Published 13/06/2025, 11:54
Goldman Sachs raises Monster Beverage price target on growth outlook

Goldman Sachs raised its price target on Monster Beverage (NASDAQ:MNST) stock to $72.00 from $67.00 on Thursday, while maintaining a Buy rating following the company’s virtual annual shareholder meeting. The stock, currently trading at $63.69, has shown impressive momentum with a 21% gain year-to-date. According to InvestingPro data, Monster maintains a "GREAT" financial health score of 3.17 out of 5.

The investment bank cited management’s "upbeat and constructive tone" during the meeting, identifying stepped-up innovation and potential modest pressure in the second half of 2024 due to recent incremental tariffs on aluminum as key takeaways.

Goldman Sachs described Monster Beverage as "one of the most attractive growth stories in broader Staples," noting the company has meaningful room to grow gross profit dollars and improve gross margins.

The firm believes Monster can achieve this growth through a combination of incremental topline growth opportunities from strong innovation and pricing, while moderating input costs provide "a clear line of sight to GM recovery."

Goldman Sachs expects these factors to serve as positive catalysts for Monster Beverage’s stock, supporting further re-rating, and confirmed the company remains one of its top picks in the sector.

In other recent news, Monster Beverage Corporation reported its first-quarter earnings for 2025, revealing a revenue of $1.85 billion, which fell short of the forecasted $1.97 billion.
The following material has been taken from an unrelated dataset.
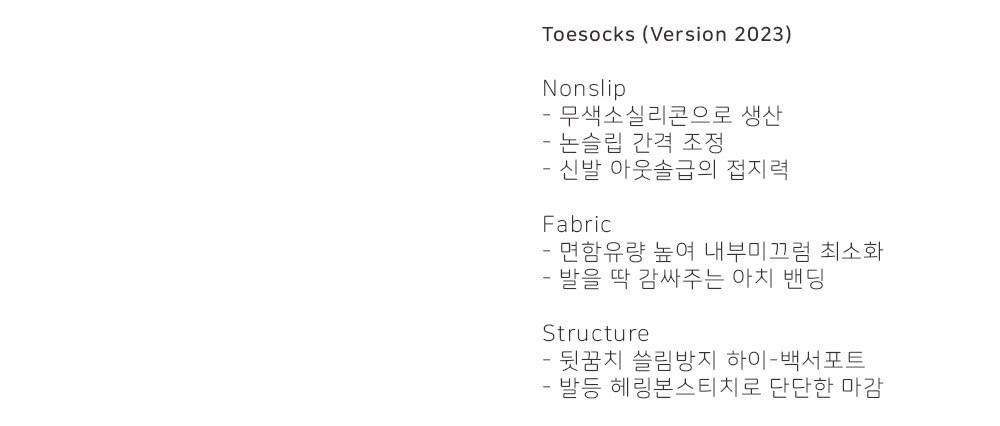This screenshot has width=1000, height=426.
Task: Select the "Fabric" section heading
Action: [576, 224]
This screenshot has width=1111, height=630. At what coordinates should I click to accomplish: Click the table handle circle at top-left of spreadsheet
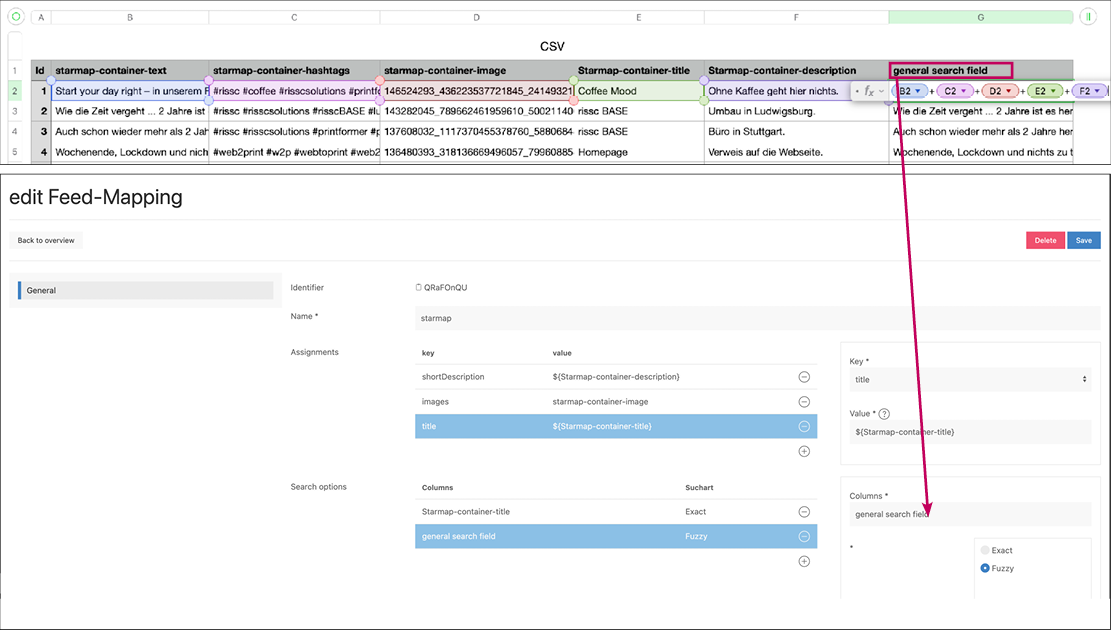[x=16, y=17]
Despite this, the company’s earnings per share (EPS) of $0.45 nearly matched the forecast of $0.46, reflecting a 7.4% year-over-year increase. The company has been facing market share challenges in the U.S., with the Monster Green Can losing ground as consumers shift to lower sugar options. However, international performance has been stronger, with Monster gaining market share in 73% of the markets discussed in their earnings calls, particularly in the EMEA region.
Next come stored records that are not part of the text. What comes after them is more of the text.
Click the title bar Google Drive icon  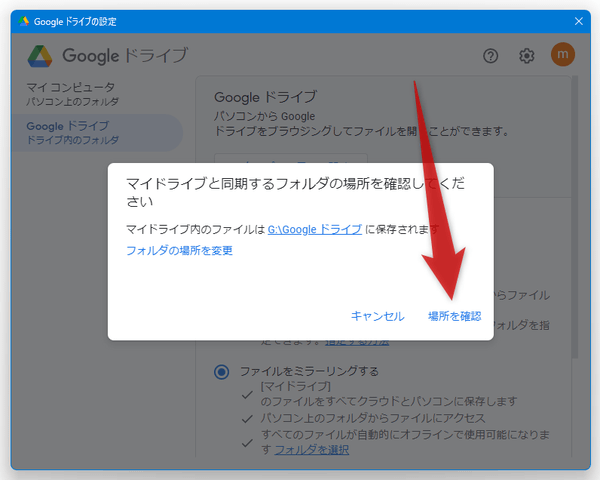(23, 20)
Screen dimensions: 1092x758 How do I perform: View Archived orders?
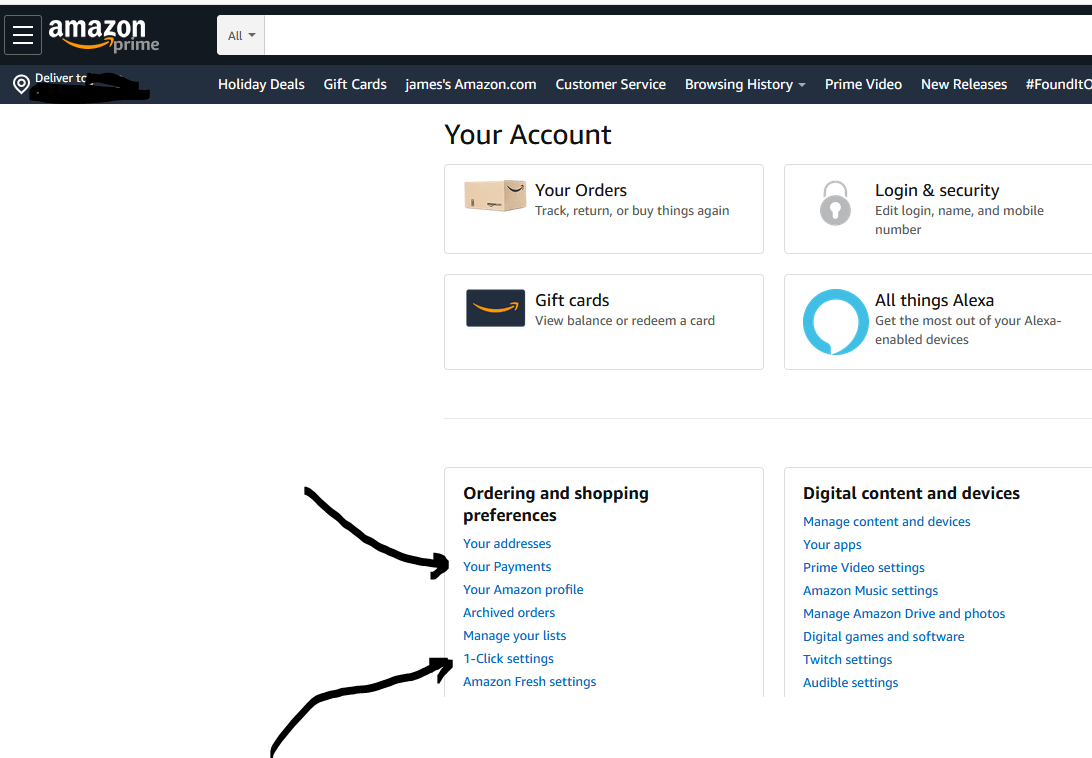click(509, 612)
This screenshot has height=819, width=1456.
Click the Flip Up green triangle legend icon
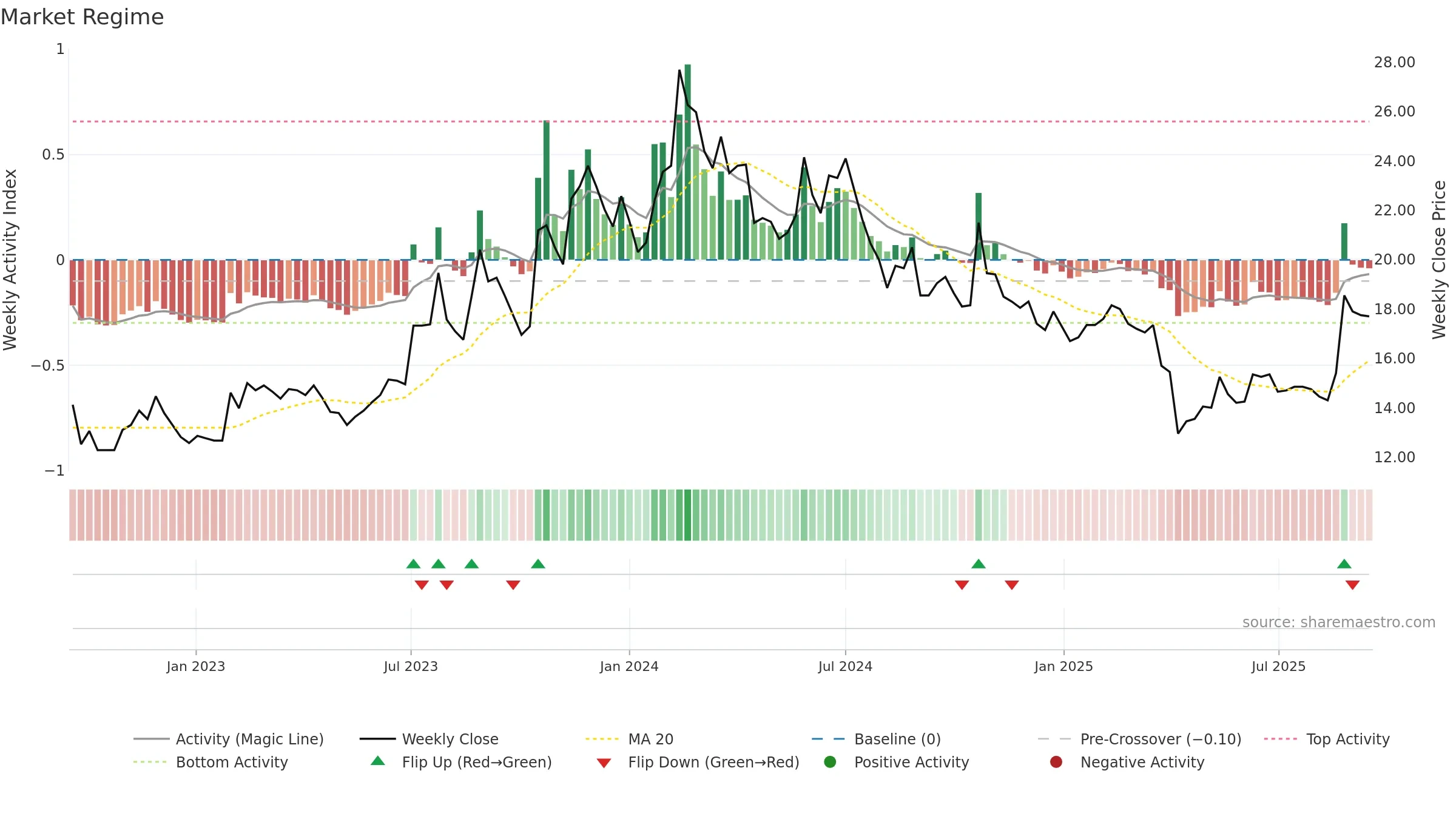click(x=377, y=761)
Analyst firms have reacted to these developments with TD Cowen raising its price target for Monster Beverage to $60, maintaining a Hold rating, and JPMorgan increasing its price target to $64 while keeping a Neutral rating. These adjustments come despite Monster’s first-quarter results showing weaker sales and higher expenses, although gross margins exceeded expectations. Monster’s management remains optimistic about the energy drink category’s growth potential, citing improved sales trends since the start of the year.

RBC continues to maintain an Outperform rating on Monster Beverage, anticipating a recovery by 2026 despite recent market share losses. The company is focusing on broadening its marketing strategies and launching new products to regain its market position. Investors and analysts will be closely monitoring Monster Beverage’s ability to navigate these challenges and capitalize on growth opportunities in the coming quarters.